Dwight D. Eisenhower lo dijo con claridad: “Tengo dos tipos de problemas: el urgente y el importante. Lo urgente no es importante y lo importante nunca es urgente”. Su famosa técnica —que sigue vigente aunque la mayoría la recordemos solo de nombre— nos invita a clasificar las tareas en cuatro cajones:
Urgentes e importantes.
Importantes, pero no urgentes.
Urgentes, pero no importantes.
Ni urgentes ni importantes.
El problema es que confundimos las categorías. Creemos que contestar un WhatsApp durante la comida es urgente, aunque la persona frente a nosotros sea más valiosa que cualquier emoji. Dedicamos horas a “scrollear” en Instagram o a perseguir likes como si fueran medallas olímpicas, cuando en realidad son tareas que ni importan ni urgen. Si usáramos ese mismo tiempo en caminar, leer o simplemente descansar, seguramente estaríamos más sanos y menos ansiosos.

**DATOS DISPONIBLES:**

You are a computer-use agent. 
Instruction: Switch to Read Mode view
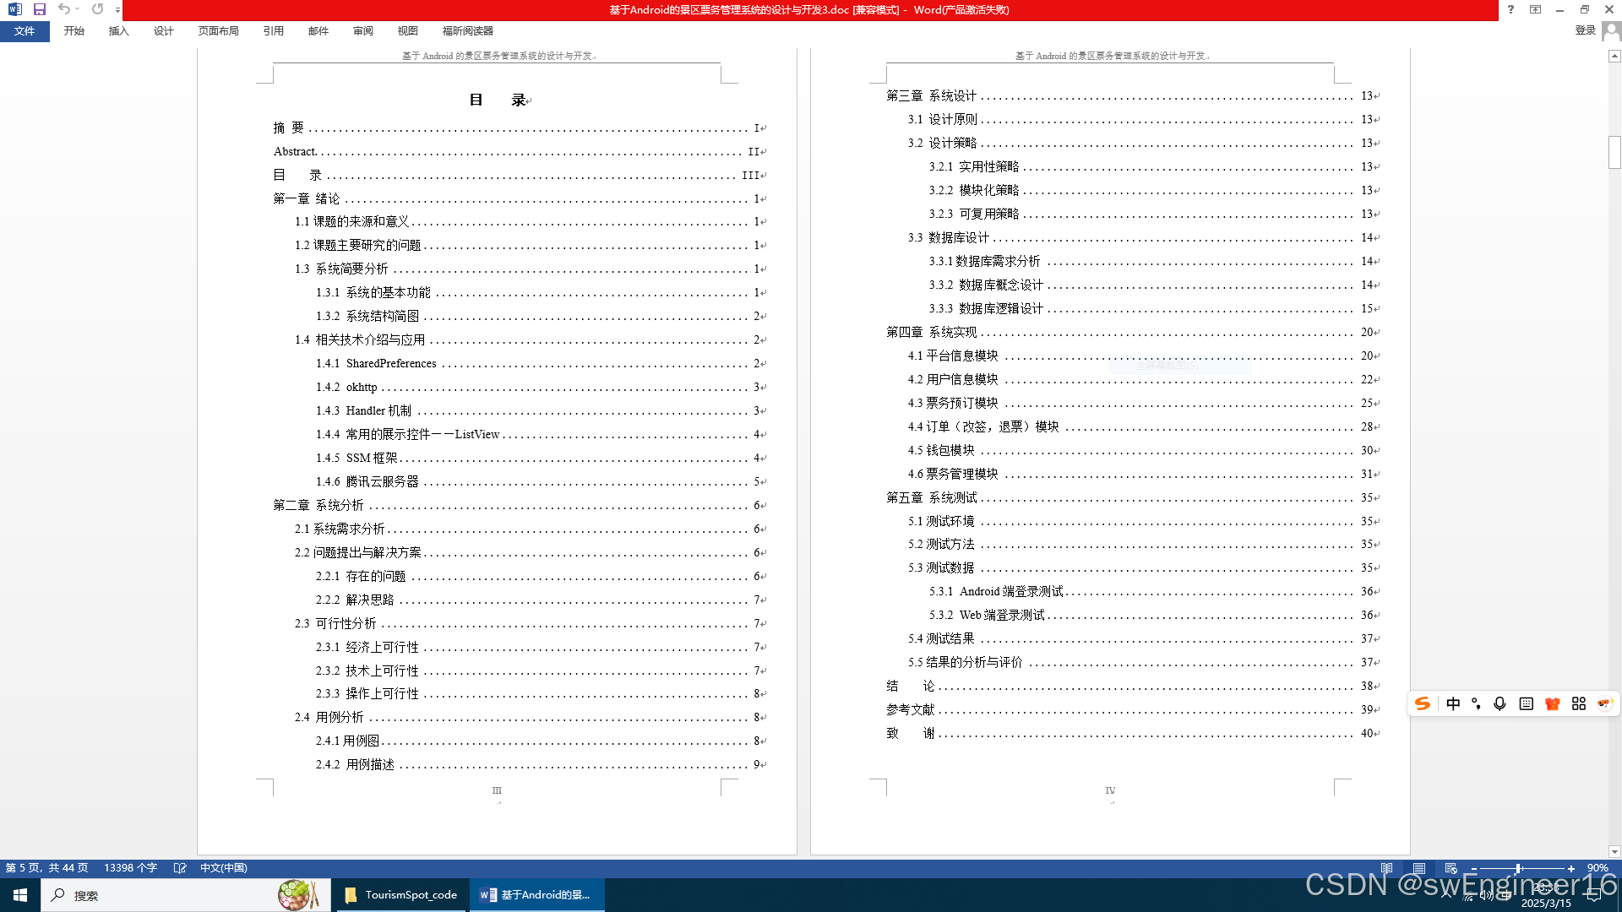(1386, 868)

**QUÉ VAS A HACER:**
**A.** Según el fragmento sobre la técnica de Eisenhower, ¿por qué es un error tomar como urgente contestar un WhatsApp durante la comida? Responde en una a tres frases.
**B.** Sigue escribiendo el fragmento sobre la técnica de Eisenhower a partir de su última frase.

**RESPUESTAS POR TAREA:**
**A.** Porque la persona que tenemos delante vale más que cualquier emoji. El fragmento lo pone como ejemplo de cómo confundimos las categorías de la técnica.

**B.**
Lo urgente grita: exige nuestra atención inmediata, nos acelera el pulso y nos pone en modo reactivo. Lo importante, en cambio, habla bajito: está ligado a nuestros valores, a nuestras metas, a eso que da sentido. Lo urgente se siente como obligación; lo importante, como misión. Y sin embargo, dejamos lo importante para “después”, como si el después estuviera garantizado.
La paradoja es que lo urgente suele ser más fácil: pagar una cuenta, contestar un correo, cumplir con un trámite. Tiene recompensas rápidas, aunque no necesariamente trascendentes. Lo importante pide más: constancia, reflexión, paciencia. Ahí están nuestros grandes sueños, los cambios duraderos, las relaciones que queremos cuidar.
Quizá el secreto está en entrenarnos para desconfiar de esa falsa sensación de urgencia. Ese nudo en el estómago que nos hace creer que todo es “para ayer” rara vez es un buen consejero. Tal vez deberíamos aprender a escuchar más lo que susurra lo importante, aunque no venga con sirenas ni alarmas.
Porque al final, la vida no se mide por la cantidad de incendios que apagamos, sino por el tiempo que nos dimos para encender nuestras propias luces.